The true value of Jerusalem is embedded in those places. Looking for the sanctity of the city in its “holy places” is very much like looking for a person’s life in a single organ. Most of those places preceded the Israeli era. Built by Muslims, Armenians and Christians, more often than by Jews. And as can be seen in Yanai’s paintings, you wouldn’t discover them on tourists maps but rather in stairwells, old letter boxes, groves and people. No more than “trace elements”, those chemicals whose concentration in the body is very low (for example: zinc, iodine, chrome, copper) and are considered essential to its functioning. Like a biochemical process, without those places, Jerusalem would become just another giant city with a violent history. Those places, the places Marek Yanai is painting, give the city its sparks of life.

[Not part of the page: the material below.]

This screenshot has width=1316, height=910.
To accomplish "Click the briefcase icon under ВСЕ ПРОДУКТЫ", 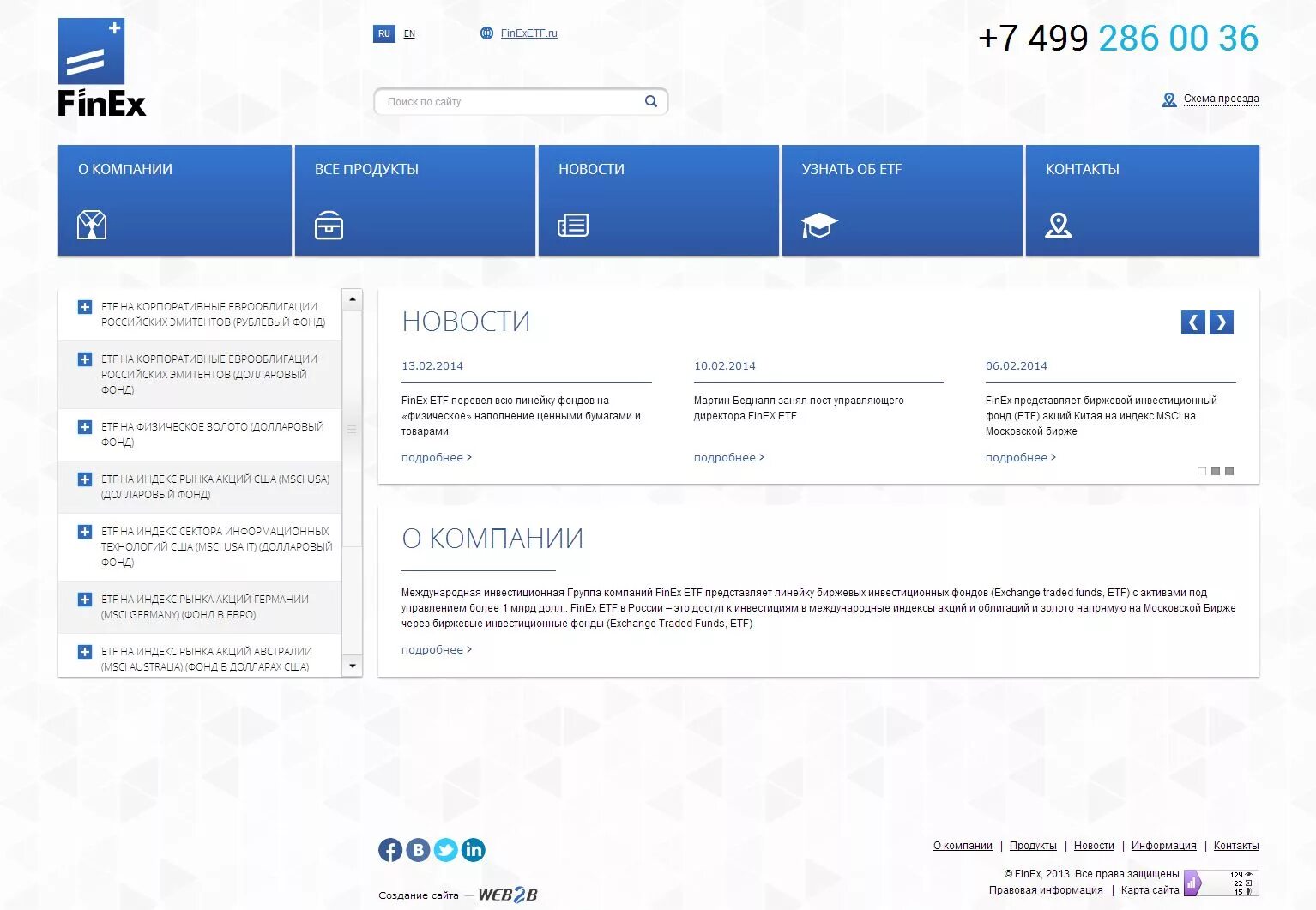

Genizah, Oil on Canvas, 90 * 70 cm|Marek Yanai
Entrance in Beit Lehem Road, Oil on Canvas, Dubi Shiff Art Collection - Tel Aviv, 146 * 130 cm| Marek Yanai
Yanai’s painting of indoor spaces demand the attention of all senses, not only vision. We need to sniff the old books, feel the texture of the pages turned by many hands and lines touched by many fingertips; let the skin feel the coolness and listen to the rustle of the shadow when entering, in a hot Jerusalem day, the thick walled stairwell, sitting in the covert of the cliff, finding solace in an unfamiliar house. The thickening shadow preserves a nighttime quality, and noon is quickly turning into sunset. In another painting we see a passage, a gate to the right and a private door to the left. In between, the painting offers a lull. An unseen tree is entering the space as if seeking a home, reaching forward with its shadow cast inside; opposite, the electricity meters and letterboxes focus on the outside world – letters, alternating current. How beautiful is their resemblance, declaring kinship of those in charge of bringing the external in. That is what this painting does. Look at the rectangle of light projected on the wall, the silhouette of a tree. The exterior (the sun, a tree) and interior (the wall) form a shape: the painter sees a letter sent from the world, receives it and delivers it to us.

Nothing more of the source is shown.